((

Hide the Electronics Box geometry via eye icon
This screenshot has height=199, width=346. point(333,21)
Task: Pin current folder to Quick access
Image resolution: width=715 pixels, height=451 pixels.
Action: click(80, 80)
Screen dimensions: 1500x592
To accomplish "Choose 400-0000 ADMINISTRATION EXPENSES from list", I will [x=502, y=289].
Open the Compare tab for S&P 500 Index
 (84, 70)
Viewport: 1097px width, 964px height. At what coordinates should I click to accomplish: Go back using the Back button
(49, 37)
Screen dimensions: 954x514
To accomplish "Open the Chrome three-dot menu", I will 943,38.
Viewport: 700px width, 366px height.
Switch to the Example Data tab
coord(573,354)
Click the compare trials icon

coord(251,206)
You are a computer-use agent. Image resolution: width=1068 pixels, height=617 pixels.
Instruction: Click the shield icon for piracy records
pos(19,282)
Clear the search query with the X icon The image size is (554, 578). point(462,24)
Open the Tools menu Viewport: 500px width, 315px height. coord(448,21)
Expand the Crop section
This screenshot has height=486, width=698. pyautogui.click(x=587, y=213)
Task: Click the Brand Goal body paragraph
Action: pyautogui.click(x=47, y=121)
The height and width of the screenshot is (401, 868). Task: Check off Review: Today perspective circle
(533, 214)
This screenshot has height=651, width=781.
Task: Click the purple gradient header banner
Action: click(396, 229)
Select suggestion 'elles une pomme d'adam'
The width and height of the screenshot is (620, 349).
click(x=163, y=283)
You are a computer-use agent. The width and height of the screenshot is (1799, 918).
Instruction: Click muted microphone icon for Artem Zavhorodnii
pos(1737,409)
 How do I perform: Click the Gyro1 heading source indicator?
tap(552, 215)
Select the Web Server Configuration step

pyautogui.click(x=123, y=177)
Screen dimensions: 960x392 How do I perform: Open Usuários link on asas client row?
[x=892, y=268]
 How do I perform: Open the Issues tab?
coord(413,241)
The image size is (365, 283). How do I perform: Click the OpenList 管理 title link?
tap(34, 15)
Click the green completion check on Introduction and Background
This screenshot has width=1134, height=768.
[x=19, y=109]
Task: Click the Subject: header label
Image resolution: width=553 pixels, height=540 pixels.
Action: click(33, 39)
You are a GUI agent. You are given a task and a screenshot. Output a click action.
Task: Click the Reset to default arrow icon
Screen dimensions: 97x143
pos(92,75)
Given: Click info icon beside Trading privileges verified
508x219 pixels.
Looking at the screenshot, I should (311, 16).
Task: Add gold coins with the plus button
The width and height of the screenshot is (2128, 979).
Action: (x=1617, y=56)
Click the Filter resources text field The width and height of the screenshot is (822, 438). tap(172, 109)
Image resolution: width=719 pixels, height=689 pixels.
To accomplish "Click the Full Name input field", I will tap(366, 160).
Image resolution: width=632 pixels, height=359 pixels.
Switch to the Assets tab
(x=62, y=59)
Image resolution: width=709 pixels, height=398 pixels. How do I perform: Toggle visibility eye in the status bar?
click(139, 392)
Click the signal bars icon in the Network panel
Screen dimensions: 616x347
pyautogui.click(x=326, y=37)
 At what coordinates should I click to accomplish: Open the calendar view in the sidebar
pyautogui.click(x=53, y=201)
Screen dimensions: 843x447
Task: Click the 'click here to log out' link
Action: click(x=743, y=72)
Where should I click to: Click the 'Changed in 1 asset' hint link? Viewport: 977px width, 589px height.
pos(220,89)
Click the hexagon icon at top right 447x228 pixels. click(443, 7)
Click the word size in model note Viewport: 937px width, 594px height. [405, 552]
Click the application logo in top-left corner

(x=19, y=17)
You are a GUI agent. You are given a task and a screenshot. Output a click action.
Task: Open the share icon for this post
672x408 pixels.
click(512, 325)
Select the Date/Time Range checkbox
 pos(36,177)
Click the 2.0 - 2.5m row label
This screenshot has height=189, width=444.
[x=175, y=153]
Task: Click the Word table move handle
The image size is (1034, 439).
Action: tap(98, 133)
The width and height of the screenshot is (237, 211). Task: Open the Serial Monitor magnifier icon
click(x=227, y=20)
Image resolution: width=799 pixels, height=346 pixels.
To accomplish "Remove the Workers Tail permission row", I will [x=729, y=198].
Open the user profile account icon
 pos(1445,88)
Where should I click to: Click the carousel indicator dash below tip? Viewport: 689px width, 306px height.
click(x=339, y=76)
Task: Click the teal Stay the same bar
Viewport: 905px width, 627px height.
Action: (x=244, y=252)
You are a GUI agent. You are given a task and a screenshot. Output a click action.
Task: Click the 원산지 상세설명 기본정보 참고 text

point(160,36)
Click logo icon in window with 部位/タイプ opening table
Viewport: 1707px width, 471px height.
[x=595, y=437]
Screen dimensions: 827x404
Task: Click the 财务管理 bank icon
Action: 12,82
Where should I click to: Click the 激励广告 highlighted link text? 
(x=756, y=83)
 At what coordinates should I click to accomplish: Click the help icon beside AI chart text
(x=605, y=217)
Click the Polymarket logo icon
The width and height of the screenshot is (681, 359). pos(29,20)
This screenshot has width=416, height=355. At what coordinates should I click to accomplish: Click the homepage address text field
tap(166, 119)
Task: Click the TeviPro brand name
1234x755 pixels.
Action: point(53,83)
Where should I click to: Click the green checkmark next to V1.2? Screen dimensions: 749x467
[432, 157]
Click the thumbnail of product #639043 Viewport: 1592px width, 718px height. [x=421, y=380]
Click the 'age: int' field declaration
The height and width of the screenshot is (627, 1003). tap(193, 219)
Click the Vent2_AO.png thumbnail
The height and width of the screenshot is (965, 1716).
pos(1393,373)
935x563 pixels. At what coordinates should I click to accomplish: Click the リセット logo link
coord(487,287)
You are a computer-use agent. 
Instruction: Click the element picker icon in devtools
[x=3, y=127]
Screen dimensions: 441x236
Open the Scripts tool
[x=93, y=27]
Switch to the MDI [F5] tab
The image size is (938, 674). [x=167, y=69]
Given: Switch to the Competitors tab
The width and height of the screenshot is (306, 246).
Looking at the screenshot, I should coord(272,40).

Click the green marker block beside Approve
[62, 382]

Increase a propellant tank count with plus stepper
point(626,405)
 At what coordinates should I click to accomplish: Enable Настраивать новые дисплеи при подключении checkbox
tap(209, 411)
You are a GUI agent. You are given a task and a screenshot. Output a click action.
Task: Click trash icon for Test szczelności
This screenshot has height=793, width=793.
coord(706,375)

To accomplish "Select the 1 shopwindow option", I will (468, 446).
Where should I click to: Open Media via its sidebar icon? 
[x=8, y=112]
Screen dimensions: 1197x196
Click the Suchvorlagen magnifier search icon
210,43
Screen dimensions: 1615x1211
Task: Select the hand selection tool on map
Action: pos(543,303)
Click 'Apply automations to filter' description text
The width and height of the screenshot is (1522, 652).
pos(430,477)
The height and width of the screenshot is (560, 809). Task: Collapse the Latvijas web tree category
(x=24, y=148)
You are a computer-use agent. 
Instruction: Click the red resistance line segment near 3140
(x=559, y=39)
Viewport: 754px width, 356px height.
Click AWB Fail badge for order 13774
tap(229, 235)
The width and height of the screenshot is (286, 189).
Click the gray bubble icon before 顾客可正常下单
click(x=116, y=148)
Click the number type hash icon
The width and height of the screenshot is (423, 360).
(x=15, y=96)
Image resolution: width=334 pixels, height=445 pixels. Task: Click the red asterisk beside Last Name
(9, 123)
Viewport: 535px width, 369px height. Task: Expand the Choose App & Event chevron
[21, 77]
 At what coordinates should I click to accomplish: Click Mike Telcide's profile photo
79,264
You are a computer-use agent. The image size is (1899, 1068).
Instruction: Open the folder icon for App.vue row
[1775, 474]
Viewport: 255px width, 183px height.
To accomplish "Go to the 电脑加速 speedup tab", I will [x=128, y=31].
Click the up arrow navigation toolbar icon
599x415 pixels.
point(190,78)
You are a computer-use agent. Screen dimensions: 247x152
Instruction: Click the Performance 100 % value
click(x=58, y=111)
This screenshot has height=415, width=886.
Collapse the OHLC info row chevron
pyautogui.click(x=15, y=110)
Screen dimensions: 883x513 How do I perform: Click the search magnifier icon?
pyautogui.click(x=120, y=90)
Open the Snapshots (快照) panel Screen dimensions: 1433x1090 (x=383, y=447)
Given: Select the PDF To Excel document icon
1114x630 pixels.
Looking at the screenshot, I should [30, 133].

))

*THE PROBLEM:* Reproduce the stretch of the listing from the line containing "The height and width of the screenshot is (560, 809)." through the line containing "Open the Snapshots", keeping every line exactly as it appears.

*RESULT FOR THIS TASK:*
The height and width of the screenshot is (560, 809). Task: Collapse the Latvijas web tree category
(x=24, y=148)
You are a computer-use agent. 
Instruction: Click the red resistance line segment near 3140
(x=559, y=39)
Viewport: 754px width, 356px height.
Click AWB Fail badge for order 13774
tap(229, 235)
The width and height of the screenshot is (286, 189).
Click the gray bubble icon before 顾客可正常下单
click(x=116, y=148)
Click the number type hash icon
The width and height of the screenshot is (423, 360).
(x=15, y=96)
Image resolution: width=334 pixels, height=445 pixels. Task: Click the red asterisk beside Last Name
(9, 123)
Viewport: 535px width, 369px height. Task: Expand the Choose App & Event chevron
[21, 77]
 At what coordinates should I click to accomplish: Click Mike Telcide's profile photo
79,264
You are a computer-use agent. The image size is (1899, 1068).
Instruction: Open the folder icon for App.vue row
[1775, 474]
Viewport: 255px width, 183px height.
To accomplish "Go to the 电脑加速 speedup tab", I will [x=128, y=31].
Click the up arrow navigation toolbar icon
599x415 pixels.
point(190,78)
You are a computer-use agent. Screen dimensions: 247x152
Instruction: Click the Performance 100 % value
click(x=58, y=111)
This screenshot has height=415, width=886.
Collapse the OHLC info row chevron
pyautogui.click(x=15, y=110)
Screen dimensions: 883x513 How do I perform: Click the search magnifier icon?
pyautogui.click(x=120, y=90)
Open the Snapshots (快照) panel Screen dimensions: 1433x1090 (x=383, y=447)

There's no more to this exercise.